» **RECORDS SUPPLIED**
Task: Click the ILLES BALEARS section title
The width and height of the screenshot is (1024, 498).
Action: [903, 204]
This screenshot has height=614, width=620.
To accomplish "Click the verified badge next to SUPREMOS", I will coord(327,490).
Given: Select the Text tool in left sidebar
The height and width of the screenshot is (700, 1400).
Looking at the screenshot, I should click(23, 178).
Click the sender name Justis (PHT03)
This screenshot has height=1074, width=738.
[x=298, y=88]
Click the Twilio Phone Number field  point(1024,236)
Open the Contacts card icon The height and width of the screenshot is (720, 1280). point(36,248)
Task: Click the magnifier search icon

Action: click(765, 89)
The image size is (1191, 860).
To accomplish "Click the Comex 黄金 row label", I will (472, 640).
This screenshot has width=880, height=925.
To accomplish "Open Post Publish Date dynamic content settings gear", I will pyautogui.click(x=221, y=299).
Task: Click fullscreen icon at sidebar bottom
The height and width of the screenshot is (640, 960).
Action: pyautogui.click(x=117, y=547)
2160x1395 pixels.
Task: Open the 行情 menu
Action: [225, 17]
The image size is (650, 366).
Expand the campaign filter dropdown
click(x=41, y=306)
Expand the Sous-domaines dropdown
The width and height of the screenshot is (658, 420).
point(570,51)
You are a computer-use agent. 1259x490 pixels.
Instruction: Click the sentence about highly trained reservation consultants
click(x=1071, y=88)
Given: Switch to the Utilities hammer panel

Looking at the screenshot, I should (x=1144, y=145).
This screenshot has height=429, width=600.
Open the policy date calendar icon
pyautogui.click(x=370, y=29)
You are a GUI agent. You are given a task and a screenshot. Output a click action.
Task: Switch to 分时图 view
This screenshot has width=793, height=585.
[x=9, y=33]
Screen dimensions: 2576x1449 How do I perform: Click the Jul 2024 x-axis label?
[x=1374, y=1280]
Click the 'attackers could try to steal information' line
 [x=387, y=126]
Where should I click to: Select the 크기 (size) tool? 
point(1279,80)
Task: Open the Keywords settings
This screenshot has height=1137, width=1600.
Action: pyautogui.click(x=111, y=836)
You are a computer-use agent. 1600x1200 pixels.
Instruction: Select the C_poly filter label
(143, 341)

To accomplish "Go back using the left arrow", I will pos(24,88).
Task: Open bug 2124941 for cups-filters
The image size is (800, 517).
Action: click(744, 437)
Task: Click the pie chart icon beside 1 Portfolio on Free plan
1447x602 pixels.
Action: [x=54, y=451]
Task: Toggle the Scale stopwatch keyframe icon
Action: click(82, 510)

» **GIVEN PROBLEM**
Copy these entries verbatim, line for line.

» **RESULT OF THE EXERCISE**
Task: Click the ILLES BALEARS section title
The width and height of the screenshot is (1024, 498).
Action: [903, 204]
This screenshot has height=614, width=620.
To accomplish "Click the verified badge next to SUPREMOS", I will coord(327,490).
Given: Select the Text tool in left sidebar
The height and width of the screenshot is (700, 1400).
Looking at the screenshot, I should click(23, 178).
Click the sender name Justis (PHT03)
This screenshot has height=1074, width=738.
[x=298, y=88]
Click the Twilio Phone Number field  point(1024,236)
Open the Contacts card icon The height and width of the screenshot is (720, 1280). point(36,248)
Task: Click the magnifier search icon

Action: click(765, 89)
The image size is (1191, 860).
To accomplish "Click the Comex 黄金 row label", I will (472, 640).
This screenshot has width=880, height=925.
To accomplish "Open Post Publish Date dynamic content settings gear", I will pyautogui.click(x=221, y=299).
Task: Click fullscreen icon at sidebar bottom
The height and width of the screenshot is (640, 960).
Action: pyautogui.click(x=117, y=547)
2160x1395 pixels.
Task: Open the 行情 menu
Action: [225, 17]
The image size is (650, 366).
Expand the campaign filter dropdown
click(x=41, y=306)
Expand the Sous-domaines dropdown
The width and height of the screenshot is (658, 420).
point(570,51)
You are a computer-use agent. 1259x490 pixels.
Instruction: Click the sentence about highly trained reservation consultants
click(x=1071, y=88)
Given: Switch to the Utilities hammer panel

Looking at the screenshot, I should (x=1144, y=145).
This screenshot has height=429, width=600.
Open the policy date calendar icon
pyautogui.click(x=370, y=29)
You are a GUI agent. You are given a task and a screenshot. Output a click action.
Task: Switch to 分时图 view
This screenshot has width=793, height=585.
[x=9, y=33]
Screen dimensions: 2576x1449 How do I perform: Click the Jul 2024 x-axis label?
[x=1374, y=1280]
Click the 'attackers could try to steal information' line
 [x=387, y=126]
Where should I click to: Select the 크기 (size) tool? 
point(1279,80)
Task: Open the Keywords settings
This screenshot has height=1137, width=1600.
Action: pyautogui.click(x=111, y=836)
You are a computer-use agent. 1600x1200 pixels.
Instruction: Select the C_poly filter label
(143, 341)

To accomplish "Go back using the left arrow", I will pos(24,88).
Task: Open bug 2124941 for cups-filters
The image size is (800, 517).
Action: click(744, 437)
Task: Click the pie chart icon beside 1 Portfolio on Free plan
1447x602 pixels.
Action: [x=54, y=451]
Task: Toggle the Scale stopwatch keyframe icon
Action: click(82, 510)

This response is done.